▶ _What to do_:
Whatever appears in the records apart from pictures must be reproduced exactly.
[Data extracts]
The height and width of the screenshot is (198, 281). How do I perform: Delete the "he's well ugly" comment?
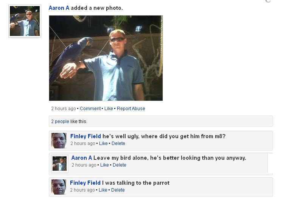(x=118, y=143)
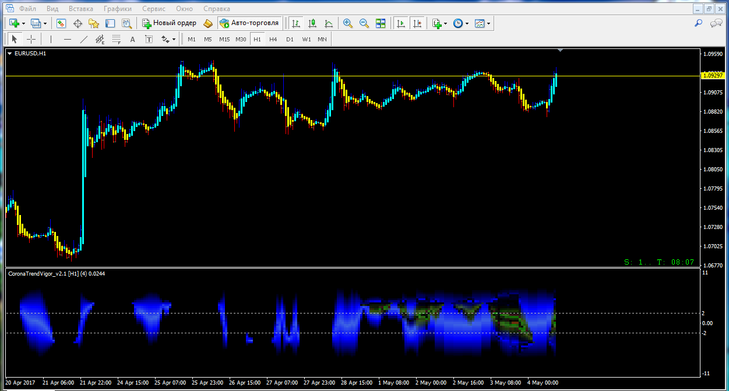Open the MetaEditor book icon
Image resolution: width=729 pixels, height=391 pixels.
[208, 23]
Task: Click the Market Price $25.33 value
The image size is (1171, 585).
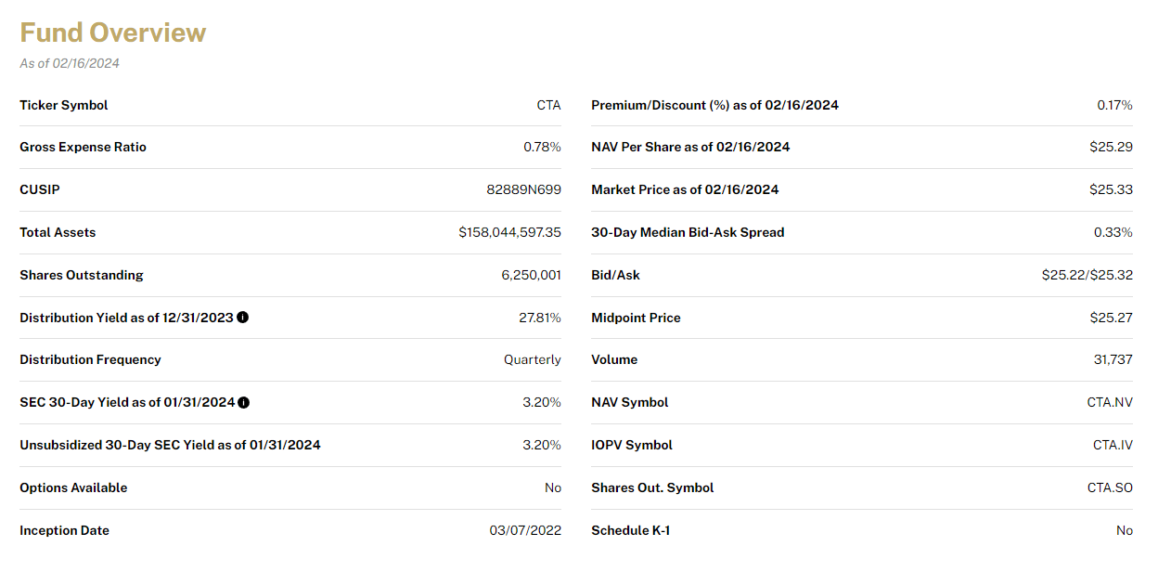Action: coord(1112,189)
[/Data extracts]
▶ _Response to the task_:
The height and width of the screenshot is (198, 281). How do I perform: Delete the "he's well ugly" comment?
(x=118, y=143)
Open the MetaEditor book icon
Image resolution: width=729 pixels, height=391 pixels.
[208, 23]
Task: Click the Market Price $25.33 value
The image size is (1171, 585).
Action: coord(1112,189)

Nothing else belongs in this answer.